▸ Instructions for the task:
Copy out, from the entries below, each line that holds the string "Kelistrikan".

▸ Records to use:
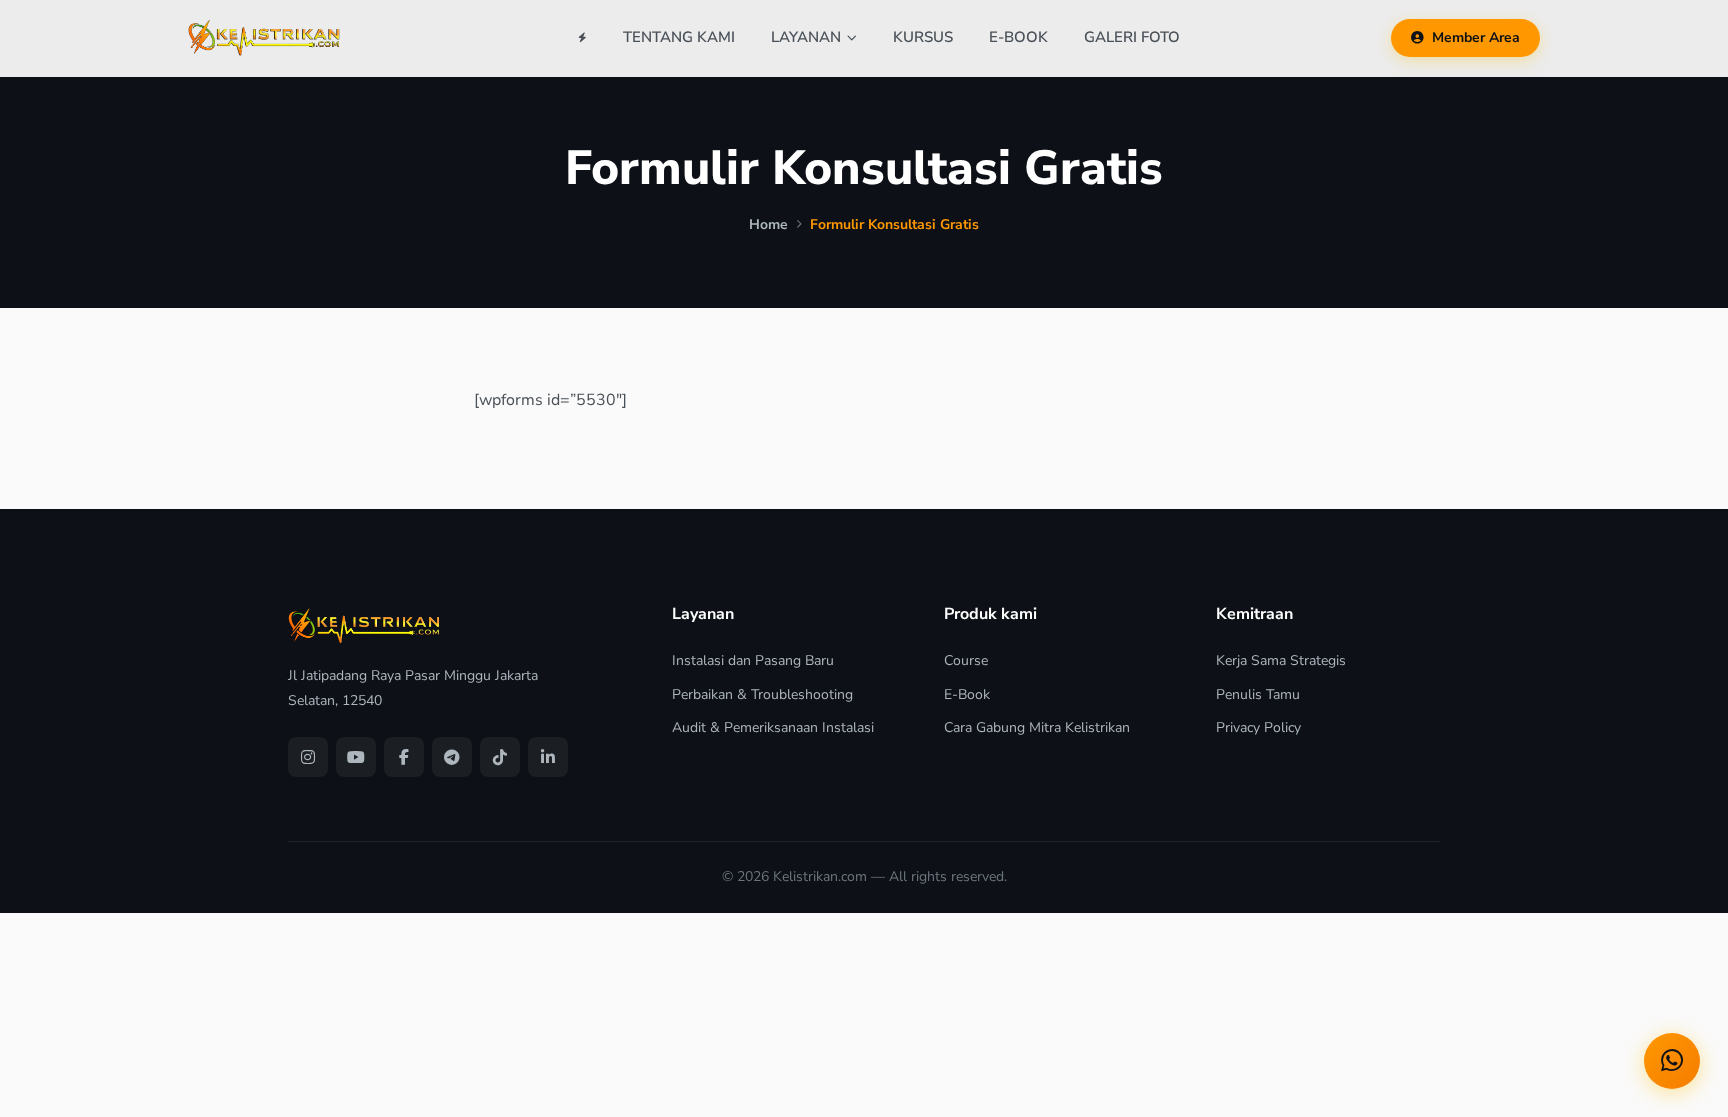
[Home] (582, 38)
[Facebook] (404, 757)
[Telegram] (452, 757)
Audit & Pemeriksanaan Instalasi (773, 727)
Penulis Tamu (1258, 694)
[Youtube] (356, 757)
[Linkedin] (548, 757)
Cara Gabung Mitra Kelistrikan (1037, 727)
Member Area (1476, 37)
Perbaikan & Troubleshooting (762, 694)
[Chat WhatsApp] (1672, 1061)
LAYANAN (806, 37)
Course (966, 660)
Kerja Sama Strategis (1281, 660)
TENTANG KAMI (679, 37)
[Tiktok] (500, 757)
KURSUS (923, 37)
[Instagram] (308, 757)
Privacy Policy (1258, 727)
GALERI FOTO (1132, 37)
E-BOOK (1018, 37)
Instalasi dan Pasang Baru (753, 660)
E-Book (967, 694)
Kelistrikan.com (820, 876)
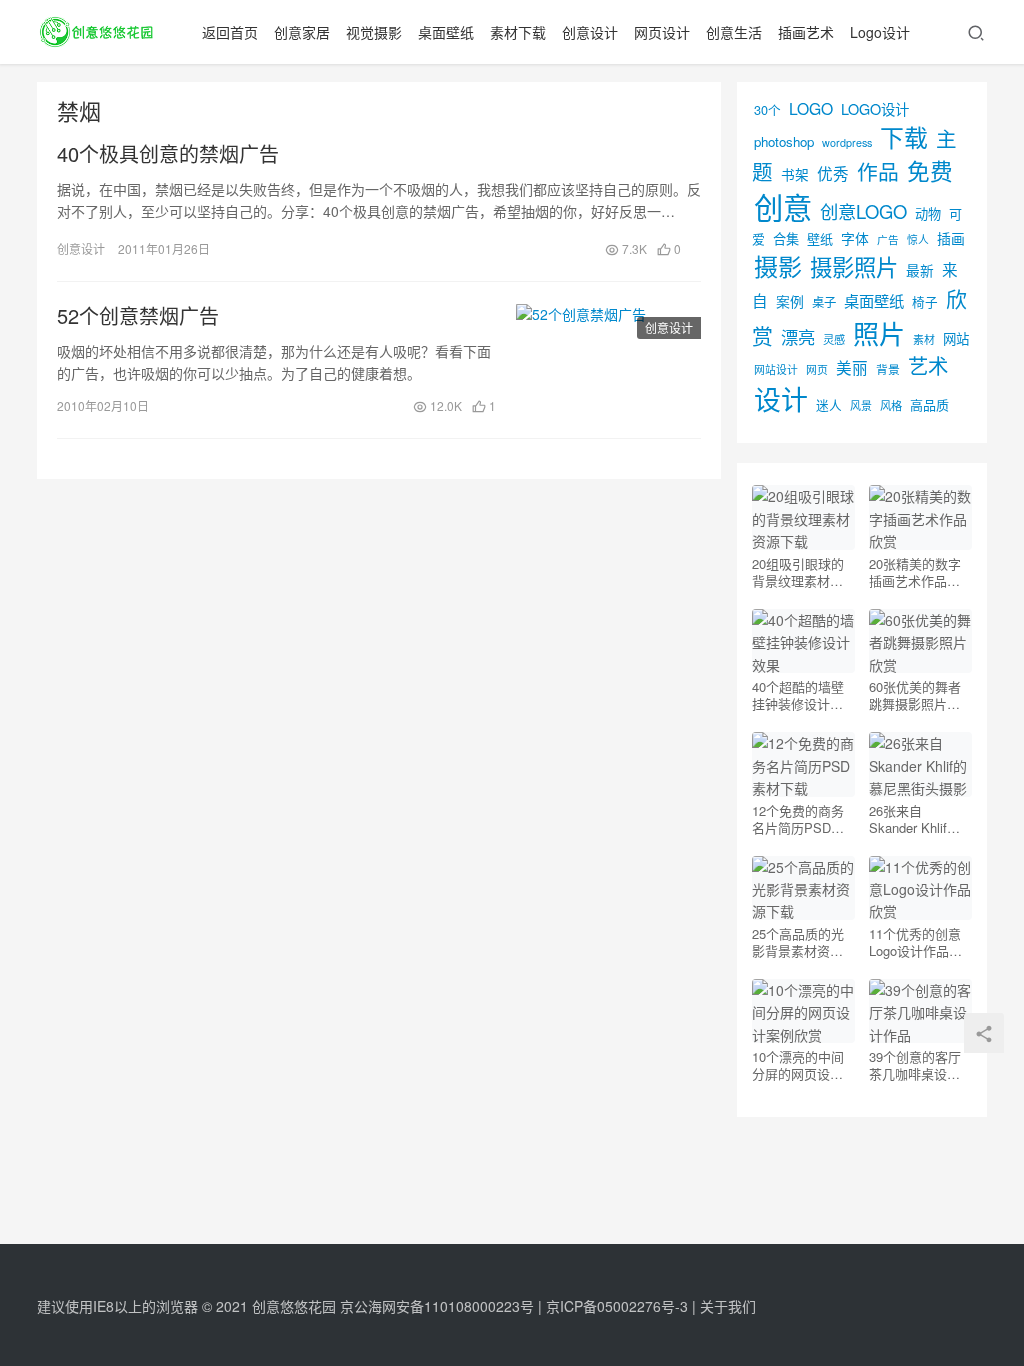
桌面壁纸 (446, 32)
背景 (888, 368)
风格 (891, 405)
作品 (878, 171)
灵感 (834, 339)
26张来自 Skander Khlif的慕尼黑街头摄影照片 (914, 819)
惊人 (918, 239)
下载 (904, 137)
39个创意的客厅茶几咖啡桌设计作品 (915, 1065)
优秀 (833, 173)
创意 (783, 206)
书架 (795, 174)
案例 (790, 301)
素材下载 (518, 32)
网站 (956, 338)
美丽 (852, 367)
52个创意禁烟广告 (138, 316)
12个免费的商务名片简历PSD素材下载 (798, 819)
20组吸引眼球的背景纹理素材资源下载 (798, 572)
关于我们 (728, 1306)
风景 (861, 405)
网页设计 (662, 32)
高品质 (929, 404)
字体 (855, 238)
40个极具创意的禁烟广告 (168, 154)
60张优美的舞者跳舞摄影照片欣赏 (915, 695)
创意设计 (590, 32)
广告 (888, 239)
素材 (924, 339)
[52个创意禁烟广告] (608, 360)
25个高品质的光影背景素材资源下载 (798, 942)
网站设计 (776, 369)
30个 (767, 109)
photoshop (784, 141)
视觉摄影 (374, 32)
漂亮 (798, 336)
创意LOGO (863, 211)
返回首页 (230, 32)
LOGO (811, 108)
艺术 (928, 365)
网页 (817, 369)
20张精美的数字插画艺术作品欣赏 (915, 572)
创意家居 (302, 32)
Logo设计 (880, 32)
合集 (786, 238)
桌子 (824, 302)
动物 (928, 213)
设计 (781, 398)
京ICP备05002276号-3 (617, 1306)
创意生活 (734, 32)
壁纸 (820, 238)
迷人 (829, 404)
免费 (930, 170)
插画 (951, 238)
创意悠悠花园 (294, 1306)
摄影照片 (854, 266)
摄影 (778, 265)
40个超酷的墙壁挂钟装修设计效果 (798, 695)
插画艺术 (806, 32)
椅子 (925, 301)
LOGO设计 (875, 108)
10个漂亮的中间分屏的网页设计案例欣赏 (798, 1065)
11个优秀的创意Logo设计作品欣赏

▸ Output:
Cara Gabung Mitra Kelistrikan (1037, 727)
Kelistrikan.com (820, 876)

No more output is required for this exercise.